PROBLEM TO SOLVE:
Pull out of the data below the stretch of lines bounded by the one containing "The height and" and the one containing "Click the shutock.eth", both bounds included, unchanged.
===== DATASET RECORDS
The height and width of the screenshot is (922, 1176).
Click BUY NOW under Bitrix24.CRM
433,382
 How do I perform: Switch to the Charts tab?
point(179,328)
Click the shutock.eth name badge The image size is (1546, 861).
==========
===== DATASET RECORDS
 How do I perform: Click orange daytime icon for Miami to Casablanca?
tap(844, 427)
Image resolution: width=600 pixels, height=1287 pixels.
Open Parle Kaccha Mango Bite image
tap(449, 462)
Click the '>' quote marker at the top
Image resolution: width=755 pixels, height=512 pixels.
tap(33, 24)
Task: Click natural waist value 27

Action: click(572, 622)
==========
ANSWER FOR THIS EXERCISE:
The height and width of the screenshot is (922, 1176).
Click BUY NOW under Bitrix24.CRM
433,382
 How do I perform: Switch to the Charts tab?
point(179,328)
Click the shutock.eth name badge The image size is (1546, 861).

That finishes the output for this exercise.